10. No matter what, your colleagues “have passion” for their jobs while you (often because you “seem mean”) have an “attitude problem”.
11. Regardless of your track record and credentials, colleagues are consistently “pleasantly surprised” by your successes, but seldom surprised by your failures.
12. Your colleagues can’t help but point out your “obvious” resemblance to random Black athletes or entertainers.
13. It’s because I’m white, right?
14. You regularly have to explain why the concepts of White History Month and White Entertainment Television are redundant.
15. Three words: Perennial O.J. Outrage.
16. You are often trotted out as “proof” that your company’s transparently weak diversity initiatives work or proof that your company still doesn’t need one, even though you’re the only minority there.
17. “We swear your race has nothing to do with you making less than everyone else that you’re outperforming.”
18. Female coworkers politely remind you that when they say, “tall, dark, and handsome” they don’t always mean “tall, black, and handsome.”
19. Three more words: Reverse Discrimination Complaints.
20. Your white liberal colleagues often try to score points with you by randomly noting that sometimes they “hate white people, too.”
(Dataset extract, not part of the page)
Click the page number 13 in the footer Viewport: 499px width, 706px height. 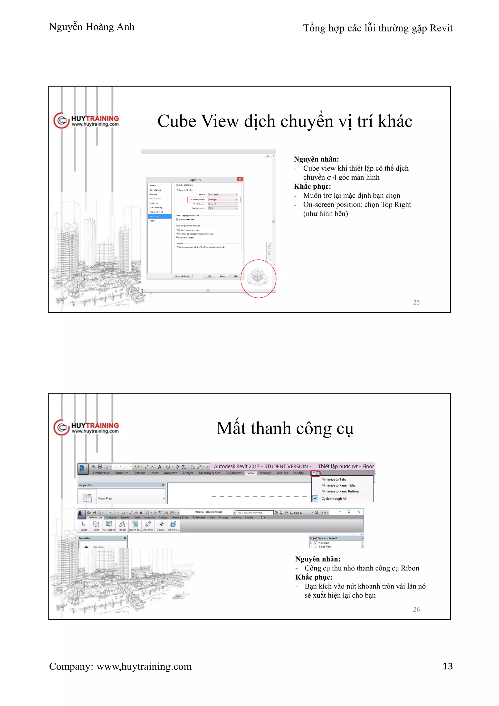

S’up, nigga—I mean, “nizzle”!?
Times are changing, but “nigger” remains the ultimate alarm clock. When someone drops that one on you, you immediately wake up and remember that you’re Black in America. Sometimes it’s followed by hand wringing and the typical, “Whoops, I didn’t mean it; you know I’m not like ‘that’,” or “I didn’t mean you I meant them (other blacks).” Other times, it’s followed by more defiant “You (blacks) use it, why can’t we?” or “Get over it; it’s just a word!” qualifiers. But the funny part about “nigger” and prejudice in general is how creative people can be in expressing it.
For example: Back when Snoop Dogg was at his peek, just about every white person I worked with made a point of working “nizzle” into their speech knowing full well it was short for nigger. And whether they were citing rap lyrics or some comedy bit, they’d throw around “nigger” as often as possible. And if a Black person challenged them on it, they immediately hid behind the “I’m just repeating what they said” defense.
Pops saw more than his fair share of prejudice. Growing up he told me said that he’d rather be called a nigger to his face than treated like one behind his back. (“If you’re a bigot, just be upfront about,” he added.) My experiences taught me that corporate folks in particular are quite skilled at doing both.